**Task to carry out:**
Copy the rows below from the line containing "玖鼎设计 (867, 2120)" through the line containing "广州国际生态农产品食品产业博览会 (350, 1882)", both included, without changing anything.

[start of Records supplied]

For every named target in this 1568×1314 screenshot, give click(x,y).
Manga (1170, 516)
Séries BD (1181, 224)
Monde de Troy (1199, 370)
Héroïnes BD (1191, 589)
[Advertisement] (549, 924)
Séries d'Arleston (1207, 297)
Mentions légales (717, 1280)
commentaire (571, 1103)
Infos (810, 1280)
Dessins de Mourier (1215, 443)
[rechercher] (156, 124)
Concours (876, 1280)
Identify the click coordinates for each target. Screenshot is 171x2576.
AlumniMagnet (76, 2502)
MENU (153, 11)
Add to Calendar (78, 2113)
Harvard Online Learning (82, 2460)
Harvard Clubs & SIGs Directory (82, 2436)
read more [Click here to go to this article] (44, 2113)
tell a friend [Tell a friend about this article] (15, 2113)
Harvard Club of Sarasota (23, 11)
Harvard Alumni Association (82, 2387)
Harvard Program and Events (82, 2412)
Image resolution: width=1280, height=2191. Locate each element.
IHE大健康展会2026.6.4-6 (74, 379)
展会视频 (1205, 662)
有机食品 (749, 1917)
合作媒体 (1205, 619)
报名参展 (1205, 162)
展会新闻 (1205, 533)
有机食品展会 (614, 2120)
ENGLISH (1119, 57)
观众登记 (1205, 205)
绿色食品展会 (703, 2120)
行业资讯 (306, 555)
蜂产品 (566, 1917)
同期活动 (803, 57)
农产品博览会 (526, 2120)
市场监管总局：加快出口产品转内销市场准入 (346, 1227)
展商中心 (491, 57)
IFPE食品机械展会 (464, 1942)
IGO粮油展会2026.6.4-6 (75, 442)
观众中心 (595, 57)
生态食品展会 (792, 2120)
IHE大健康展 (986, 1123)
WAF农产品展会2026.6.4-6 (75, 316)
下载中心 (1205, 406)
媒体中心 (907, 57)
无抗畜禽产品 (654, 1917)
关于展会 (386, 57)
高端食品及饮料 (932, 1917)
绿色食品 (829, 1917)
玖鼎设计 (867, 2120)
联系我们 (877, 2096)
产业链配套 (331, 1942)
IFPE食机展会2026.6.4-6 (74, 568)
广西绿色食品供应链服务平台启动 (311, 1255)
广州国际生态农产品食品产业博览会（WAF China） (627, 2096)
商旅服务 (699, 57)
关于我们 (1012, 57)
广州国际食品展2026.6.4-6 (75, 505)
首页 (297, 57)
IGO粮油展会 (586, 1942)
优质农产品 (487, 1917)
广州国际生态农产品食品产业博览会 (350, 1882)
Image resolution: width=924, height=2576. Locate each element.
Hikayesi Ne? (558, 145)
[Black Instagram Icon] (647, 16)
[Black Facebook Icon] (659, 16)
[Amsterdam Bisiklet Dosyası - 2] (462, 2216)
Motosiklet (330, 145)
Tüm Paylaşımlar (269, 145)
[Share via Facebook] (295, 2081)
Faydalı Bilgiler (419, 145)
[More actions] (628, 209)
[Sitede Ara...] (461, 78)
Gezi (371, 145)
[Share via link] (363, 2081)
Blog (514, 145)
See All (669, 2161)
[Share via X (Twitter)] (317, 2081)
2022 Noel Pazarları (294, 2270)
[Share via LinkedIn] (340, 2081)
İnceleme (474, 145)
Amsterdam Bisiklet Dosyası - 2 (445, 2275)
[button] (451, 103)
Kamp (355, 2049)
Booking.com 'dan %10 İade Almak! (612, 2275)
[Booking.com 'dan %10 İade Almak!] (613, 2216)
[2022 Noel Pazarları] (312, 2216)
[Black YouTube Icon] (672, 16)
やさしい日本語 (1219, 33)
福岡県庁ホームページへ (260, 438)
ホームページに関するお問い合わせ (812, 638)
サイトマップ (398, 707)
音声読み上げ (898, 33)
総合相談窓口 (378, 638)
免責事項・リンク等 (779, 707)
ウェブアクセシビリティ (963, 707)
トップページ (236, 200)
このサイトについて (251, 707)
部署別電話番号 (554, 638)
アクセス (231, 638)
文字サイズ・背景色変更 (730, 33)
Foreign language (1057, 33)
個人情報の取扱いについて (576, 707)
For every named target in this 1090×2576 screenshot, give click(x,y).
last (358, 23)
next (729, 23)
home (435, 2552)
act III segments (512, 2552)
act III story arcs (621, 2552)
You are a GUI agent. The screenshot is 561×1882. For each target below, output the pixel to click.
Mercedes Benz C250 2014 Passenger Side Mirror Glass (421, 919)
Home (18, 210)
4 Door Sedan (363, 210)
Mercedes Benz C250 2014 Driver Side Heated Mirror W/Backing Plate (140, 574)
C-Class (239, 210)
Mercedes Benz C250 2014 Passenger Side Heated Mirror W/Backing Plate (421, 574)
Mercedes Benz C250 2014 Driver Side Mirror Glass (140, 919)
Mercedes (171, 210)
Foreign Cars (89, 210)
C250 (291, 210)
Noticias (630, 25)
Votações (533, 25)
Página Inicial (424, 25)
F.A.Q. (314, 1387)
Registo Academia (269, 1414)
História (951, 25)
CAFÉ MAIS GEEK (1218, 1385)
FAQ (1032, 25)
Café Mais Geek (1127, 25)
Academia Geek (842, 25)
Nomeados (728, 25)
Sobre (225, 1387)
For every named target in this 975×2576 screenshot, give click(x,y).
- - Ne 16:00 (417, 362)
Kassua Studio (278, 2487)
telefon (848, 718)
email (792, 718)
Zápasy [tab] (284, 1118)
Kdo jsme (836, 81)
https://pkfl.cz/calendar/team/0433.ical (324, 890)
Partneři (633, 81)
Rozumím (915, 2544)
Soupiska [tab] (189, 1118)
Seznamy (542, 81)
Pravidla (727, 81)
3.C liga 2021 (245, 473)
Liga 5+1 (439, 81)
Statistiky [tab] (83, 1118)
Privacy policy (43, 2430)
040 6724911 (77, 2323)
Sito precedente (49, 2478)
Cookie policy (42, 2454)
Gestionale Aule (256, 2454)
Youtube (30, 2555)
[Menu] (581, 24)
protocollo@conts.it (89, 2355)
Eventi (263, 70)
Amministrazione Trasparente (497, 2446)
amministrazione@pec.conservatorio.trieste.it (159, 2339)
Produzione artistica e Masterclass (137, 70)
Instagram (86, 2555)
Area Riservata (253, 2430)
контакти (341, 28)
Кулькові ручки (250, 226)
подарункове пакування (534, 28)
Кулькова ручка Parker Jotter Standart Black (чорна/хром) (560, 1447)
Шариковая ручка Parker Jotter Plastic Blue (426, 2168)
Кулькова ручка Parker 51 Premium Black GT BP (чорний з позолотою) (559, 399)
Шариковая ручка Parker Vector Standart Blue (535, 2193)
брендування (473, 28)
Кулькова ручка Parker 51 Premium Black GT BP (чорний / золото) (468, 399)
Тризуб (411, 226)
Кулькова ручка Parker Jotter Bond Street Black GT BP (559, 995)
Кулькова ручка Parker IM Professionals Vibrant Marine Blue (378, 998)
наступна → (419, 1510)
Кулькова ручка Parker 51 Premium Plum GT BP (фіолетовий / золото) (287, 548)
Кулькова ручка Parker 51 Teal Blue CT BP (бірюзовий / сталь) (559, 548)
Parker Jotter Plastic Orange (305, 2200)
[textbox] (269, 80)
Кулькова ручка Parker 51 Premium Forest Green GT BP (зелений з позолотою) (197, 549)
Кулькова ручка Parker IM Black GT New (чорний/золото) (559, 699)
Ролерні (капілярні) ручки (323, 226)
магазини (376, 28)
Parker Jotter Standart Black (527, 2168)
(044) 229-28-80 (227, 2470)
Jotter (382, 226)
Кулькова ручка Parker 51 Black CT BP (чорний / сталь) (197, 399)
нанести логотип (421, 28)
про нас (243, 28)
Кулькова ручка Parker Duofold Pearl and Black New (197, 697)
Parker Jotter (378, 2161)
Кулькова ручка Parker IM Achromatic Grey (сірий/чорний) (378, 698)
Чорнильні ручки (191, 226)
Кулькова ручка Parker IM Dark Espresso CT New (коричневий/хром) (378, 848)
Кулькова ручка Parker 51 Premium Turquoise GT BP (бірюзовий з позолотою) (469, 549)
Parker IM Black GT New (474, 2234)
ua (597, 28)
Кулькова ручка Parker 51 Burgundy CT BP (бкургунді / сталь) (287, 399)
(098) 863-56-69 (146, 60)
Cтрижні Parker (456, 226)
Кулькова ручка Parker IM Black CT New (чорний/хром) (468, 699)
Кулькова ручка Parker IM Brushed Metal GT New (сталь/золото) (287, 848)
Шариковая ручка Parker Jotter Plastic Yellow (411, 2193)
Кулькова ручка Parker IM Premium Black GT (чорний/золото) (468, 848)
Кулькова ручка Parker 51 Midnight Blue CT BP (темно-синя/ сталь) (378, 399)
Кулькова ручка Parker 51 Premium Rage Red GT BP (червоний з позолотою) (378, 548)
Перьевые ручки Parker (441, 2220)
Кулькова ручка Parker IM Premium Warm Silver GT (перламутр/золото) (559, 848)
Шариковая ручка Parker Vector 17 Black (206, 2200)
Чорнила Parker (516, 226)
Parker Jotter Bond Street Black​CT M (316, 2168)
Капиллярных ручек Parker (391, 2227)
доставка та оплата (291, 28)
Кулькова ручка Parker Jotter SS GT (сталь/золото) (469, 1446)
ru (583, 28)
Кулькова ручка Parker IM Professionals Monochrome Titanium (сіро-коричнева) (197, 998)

[end of Records supplied]

**Solution to this task:**
玖鼎设计 (867, 2120)
联系我们 (877, 2096)
产业链配套 (331, 1942)
IFPE食机展会2026.6.4-6 (74, 568)
广西绿色食品供应链服务平台启动 (311, 1255)
广州国际生态农产品食品产业博览会（WAF China） (627, 2096)
商旅服务 (699, 57)
关于我们 (1012, 57)
广州国际食品展2026.6.4-6 (75, 505)
首页 (297, 57)
IGO粮油展会 (586, 1942)
优质农产品 (487, 1917)
广州国际生态农产品食品产业博览会 (350, 1882)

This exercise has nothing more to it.